# [THE EXERCISE]
Retype the lines below exactly, leaving out the pictures.

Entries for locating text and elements

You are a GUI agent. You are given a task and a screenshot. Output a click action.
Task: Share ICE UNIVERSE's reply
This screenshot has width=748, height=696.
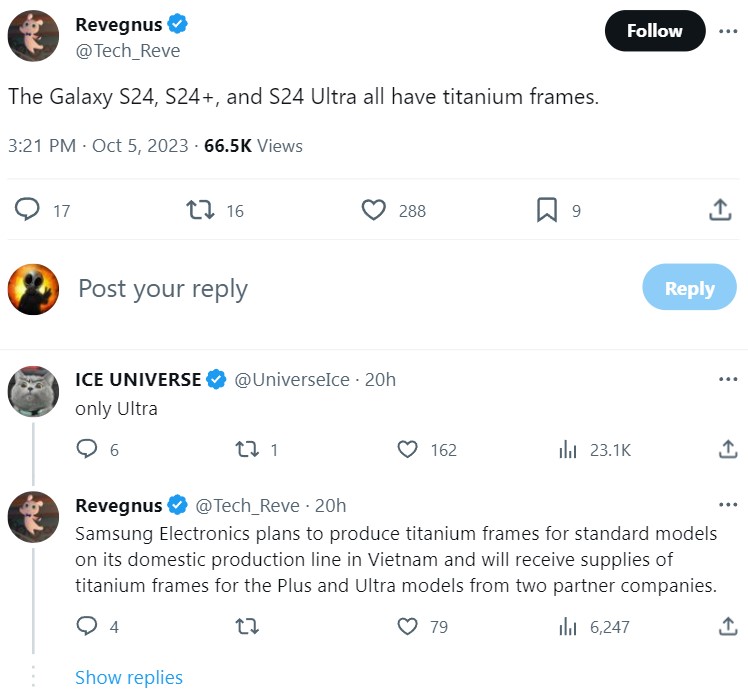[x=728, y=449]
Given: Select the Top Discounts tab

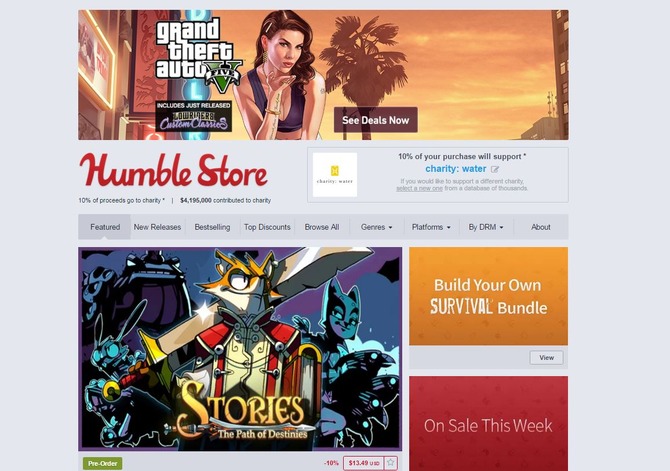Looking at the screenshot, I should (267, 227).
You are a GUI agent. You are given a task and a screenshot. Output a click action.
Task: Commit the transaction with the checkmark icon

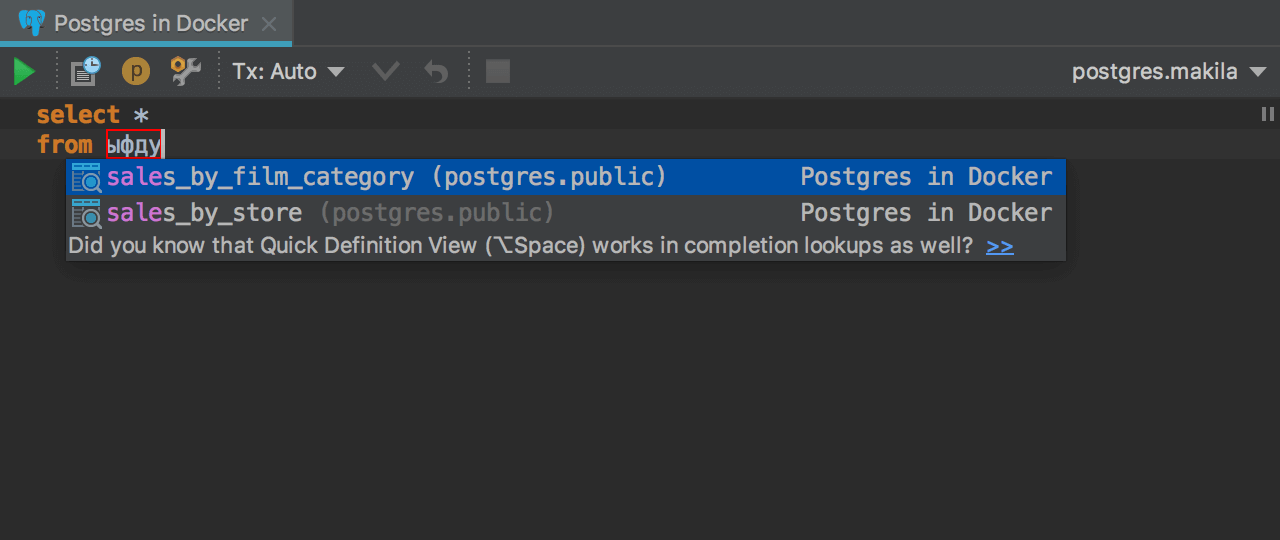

# [RESULT OF THIS EXERCISE]
You are a GUI agent. You are given a task and a screenshot. Output a click action.
Task: Share ICE UNIVERSE's reply
This screenshot has width=748, height=696.
[x=728, y=449]
Given: Select the Top Discounts tab

Looking at the screenshot, I should (267, 227).
You are a GUI agent. You are given a task and a screenshot. Output a click action.
Task: Commit the transaction with the checkmark icon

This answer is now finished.